Work to complete
Reproduce every line below exactly as written; do not include the images.

[[ Data provided, beginning ]]

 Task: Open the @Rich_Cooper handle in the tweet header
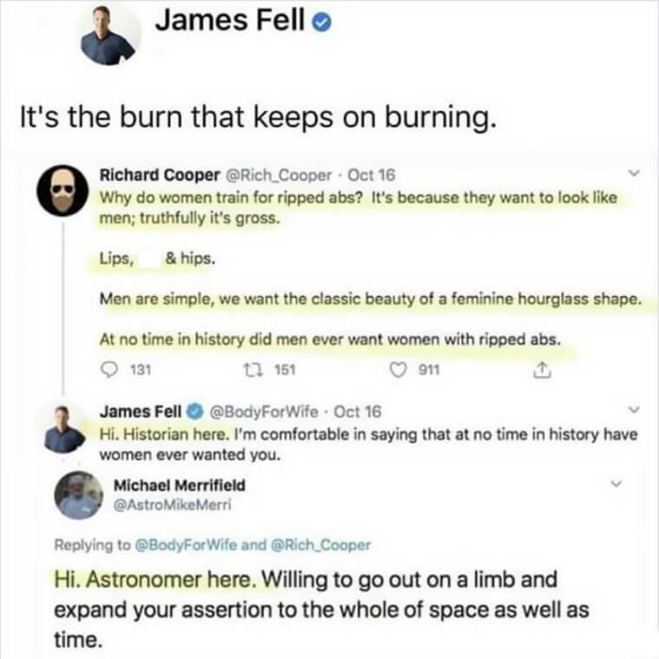pos(279,175)
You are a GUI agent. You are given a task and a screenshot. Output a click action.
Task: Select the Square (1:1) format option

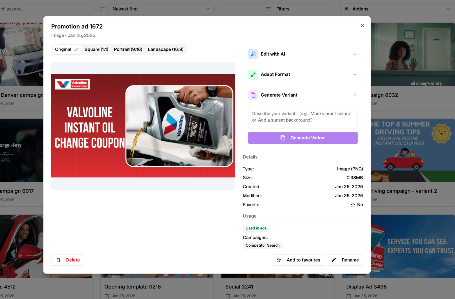[x=96, y=49]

[[ Data provided, end ]]

Exercise result
 Task: Open the @Rich_Cooper handle in the tweet header
pos(279,175)
You are a GUI agent. You are given a task and a screenshot. Output a click action.
Task: Select the Square (1:1) format option

[x=96, y=49]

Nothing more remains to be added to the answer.